▸ Work item:
Take the listing below and print exactly the lines starting at the line containing "134 (487, 757)" and ending at the line containing "110 (79, 757)", both ends included, and no others.

▸ Provided entries:
+++
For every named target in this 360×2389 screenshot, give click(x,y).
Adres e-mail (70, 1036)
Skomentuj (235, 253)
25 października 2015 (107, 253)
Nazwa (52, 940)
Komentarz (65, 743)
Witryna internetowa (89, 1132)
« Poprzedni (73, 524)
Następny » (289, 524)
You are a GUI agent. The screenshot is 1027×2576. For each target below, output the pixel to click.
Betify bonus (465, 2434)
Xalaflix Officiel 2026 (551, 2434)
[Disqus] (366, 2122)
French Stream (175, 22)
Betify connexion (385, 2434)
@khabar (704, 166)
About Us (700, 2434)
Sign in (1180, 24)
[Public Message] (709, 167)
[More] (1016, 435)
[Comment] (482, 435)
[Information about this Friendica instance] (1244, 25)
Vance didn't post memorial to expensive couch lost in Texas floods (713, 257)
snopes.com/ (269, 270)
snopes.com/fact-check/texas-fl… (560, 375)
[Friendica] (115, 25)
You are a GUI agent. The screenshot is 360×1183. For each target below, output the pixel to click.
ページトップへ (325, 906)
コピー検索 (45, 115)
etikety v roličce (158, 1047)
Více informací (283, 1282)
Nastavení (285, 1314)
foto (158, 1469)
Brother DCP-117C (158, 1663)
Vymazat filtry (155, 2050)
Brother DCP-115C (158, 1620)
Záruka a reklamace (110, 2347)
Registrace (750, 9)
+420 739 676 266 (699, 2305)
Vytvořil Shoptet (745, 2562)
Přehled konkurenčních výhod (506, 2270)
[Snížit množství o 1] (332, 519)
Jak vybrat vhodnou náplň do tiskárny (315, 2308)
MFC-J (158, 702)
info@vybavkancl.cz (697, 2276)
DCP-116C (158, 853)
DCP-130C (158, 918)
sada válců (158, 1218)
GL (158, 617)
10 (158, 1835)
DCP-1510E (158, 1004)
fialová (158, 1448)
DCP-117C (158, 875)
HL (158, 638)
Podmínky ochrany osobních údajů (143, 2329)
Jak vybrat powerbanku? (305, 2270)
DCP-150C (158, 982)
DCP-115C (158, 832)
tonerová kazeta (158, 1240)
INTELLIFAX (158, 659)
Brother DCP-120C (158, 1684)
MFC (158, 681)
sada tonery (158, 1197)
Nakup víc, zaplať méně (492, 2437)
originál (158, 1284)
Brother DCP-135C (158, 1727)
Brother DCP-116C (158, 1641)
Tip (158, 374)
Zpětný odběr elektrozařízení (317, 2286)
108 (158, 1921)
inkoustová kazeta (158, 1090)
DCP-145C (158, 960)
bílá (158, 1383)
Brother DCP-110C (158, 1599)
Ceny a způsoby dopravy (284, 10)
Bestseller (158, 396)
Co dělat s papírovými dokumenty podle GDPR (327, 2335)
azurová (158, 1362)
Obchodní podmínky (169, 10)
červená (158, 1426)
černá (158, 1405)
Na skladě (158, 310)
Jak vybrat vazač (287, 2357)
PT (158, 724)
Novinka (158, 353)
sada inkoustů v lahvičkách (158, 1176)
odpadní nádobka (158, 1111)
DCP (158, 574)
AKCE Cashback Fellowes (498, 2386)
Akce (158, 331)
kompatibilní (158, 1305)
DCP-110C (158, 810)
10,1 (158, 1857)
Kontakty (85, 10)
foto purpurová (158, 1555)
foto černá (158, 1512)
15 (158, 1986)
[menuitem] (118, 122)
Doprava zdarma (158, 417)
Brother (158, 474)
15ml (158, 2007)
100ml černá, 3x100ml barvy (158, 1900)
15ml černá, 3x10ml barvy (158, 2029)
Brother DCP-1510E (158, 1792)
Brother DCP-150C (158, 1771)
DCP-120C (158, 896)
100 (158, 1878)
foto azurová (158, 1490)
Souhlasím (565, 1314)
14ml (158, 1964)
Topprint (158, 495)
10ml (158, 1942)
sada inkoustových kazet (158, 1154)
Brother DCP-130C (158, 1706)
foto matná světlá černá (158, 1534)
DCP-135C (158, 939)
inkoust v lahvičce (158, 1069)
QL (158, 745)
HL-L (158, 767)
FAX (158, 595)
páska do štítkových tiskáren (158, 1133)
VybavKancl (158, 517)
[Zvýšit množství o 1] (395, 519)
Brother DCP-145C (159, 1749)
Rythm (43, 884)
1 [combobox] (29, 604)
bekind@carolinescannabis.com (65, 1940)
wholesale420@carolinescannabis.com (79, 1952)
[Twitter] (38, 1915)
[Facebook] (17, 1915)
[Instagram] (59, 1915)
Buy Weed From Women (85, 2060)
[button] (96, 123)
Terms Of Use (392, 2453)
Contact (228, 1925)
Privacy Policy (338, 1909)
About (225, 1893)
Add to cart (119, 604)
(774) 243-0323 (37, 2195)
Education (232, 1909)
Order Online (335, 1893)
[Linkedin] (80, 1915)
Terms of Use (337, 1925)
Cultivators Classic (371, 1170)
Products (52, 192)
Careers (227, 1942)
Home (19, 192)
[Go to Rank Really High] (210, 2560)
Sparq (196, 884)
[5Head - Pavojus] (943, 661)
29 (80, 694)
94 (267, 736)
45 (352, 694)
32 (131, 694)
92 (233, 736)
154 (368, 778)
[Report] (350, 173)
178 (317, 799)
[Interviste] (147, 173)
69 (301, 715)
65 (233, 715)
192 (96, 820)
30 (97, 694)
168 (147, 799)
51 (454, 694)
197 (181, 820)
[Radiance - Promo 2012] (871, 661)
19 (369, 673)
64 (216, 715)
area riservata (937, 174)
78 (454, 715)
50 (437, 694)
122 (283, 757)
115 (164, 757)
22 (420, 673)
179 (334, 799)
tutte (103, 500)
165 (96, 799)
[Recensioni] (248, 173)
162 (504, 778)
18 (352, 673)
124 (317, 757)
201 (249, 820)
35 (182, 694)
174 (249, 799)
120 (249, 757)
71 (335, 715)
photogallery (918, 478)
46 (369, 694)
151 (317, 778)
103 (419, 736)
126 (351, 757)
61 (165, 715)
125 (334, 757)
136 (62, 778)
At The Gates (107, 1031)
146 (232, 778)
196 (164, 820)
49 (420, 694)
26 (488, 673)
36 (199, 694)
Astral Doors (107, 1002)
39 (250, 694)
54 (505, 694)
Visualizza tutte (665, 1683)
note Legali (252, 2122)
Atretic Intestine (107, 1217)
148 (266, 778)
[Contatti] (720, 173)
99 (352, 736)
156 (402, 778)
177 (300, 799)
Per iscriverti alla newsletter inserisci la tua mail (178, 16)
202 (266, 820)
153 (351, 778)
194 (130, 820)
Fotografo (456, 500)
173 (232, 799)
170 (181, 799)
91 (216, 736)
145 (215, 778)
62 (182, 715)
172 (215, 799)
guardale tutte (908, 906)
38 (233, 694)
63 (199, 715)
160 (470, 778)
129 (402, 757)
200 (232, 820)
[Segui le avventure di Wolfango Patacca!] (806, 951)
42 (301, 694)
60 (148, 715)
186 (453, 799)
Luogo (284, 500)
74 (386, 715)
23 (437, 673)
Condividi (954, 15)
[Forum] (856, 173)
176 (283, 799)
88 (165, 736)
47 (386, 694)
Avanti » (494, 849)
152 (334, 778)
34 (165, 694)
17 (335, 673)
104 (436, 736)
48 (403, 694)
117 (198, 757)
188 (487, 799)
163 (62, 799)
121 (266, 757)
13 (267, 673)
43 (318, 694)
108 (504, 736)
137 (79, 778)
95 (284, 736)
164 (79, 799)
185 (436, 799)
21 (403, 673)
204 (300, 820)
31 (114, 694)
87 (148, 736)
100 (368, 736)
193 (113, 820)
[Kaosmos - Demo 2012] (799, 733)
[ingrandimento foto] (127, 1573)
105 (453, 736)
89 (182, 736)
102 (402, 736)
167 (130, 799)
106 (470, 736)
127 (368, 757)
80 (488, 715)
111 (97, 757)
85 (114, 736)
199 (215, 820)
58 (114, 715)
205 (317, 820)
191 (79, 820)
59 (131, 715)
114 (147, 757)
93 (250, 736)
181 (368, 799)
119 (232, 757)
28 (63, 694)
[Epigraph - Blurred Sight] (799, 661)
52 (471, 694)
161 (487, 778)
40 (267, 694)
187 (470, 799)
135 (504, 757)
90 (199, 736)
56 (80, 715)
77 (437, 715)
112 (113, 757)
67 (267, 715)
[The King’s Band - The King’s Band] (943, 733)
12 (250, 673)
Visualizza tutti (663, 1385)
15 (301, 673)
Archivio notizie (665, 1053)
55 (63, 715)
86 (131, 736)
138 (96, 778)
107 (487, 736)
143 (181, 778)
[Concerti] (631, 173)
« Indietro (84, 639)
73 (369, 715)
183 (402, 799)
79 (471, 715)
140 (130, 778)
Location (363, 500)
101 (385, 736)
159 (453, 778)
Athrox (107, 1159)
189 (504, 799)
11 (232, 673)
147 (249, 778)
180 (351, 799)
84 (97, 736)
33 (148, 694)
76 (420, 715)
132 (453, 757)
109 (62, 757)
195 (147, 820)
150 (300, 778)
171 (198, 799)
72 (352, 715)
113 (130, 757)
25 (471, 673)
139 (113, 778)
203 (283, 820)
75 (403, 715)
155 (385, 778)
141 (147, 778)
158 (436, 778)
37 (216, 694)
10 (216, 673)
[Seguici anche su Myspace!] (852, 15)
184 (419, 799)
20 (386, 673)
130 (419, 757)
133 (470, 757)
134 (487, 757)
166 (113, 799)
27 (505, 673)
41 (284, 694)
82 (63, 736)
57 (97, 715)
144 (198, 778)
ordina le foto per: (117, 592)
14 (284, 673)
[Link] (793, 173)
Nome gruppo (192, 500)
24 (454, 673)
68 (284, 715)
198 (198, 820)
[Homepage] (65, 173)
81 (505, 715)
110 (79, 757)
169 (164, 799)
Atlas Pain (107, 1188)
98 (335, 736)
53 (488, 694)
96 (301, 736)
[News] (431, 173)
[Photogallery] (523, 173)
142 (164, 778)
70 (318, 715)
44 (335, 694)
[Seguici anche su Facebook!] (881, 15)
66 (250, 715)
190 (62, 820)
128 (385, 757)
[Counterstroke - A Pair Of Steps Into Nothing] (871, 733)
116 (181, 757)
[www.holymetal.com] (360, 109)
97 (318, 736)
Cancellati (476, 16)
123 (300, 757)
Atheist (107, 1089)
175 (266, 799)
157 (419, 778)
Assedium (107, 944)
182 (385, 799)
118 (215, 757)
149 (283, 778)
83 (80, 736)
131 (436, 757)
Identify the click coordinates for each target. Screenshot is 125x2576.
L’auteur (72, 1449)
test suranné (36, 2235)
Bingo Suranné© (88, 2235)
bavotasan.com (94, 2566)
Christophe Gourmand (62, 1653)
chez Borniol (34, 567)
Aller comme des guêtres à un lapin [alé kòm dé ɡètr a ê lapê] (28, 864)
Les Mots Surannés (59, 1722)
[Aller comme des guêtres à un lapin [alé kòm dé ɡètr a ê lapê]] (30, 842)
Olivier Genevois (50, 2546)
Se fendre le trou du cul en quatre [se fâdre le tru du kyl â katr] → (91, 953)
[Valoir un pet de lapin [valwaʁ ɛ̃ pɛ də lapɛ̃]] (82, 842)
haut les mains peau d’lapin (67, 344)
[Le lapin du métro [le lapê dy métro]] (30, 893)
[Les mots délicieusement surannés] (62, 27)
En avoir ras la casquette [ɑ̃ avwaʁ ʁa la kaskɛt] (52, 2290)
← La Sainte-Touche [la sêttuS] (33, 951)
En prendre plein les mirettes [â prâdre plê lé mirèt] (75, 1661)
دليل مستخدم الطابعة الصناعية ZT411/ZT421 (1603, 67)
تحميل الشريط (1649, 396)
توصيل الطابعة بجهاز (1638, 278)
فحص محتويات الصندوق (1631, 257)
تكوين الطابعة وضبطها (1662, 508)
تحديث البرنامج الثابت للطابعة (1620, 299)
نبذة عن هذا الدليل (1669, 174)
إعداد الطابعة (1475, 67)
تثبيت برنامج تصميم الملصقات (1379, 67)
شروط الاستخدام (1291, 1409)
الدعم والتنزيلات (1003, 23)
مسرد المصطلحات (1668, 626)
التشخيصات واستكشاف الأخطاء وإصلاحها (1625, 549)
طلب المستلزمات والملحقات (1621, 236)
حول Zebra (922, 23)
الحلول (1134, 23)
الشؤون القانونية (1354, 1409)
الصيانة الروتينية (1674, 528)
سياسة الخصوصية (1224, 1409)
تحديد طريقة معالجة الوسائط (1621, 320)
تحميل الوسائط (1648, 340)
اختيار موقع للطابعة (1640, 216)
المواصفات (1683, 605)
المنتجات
+++
▸ Answer box:
134 (487, 757)
166 (113, 799)
27 (505, 673)
41 (284, 694)
82 (63, 736)
57 (97, 715)
144 (198, 778)
ordina le foto per: (117, 592)
14 (284, 673)
[Link] (793, 173)
Nome gruppo (192, 500)
24 (454, 673)
68 (284, 715)
198 (198, 820)
[Homepage] (65, 173)
81 (505, 715)
110 (79, 757)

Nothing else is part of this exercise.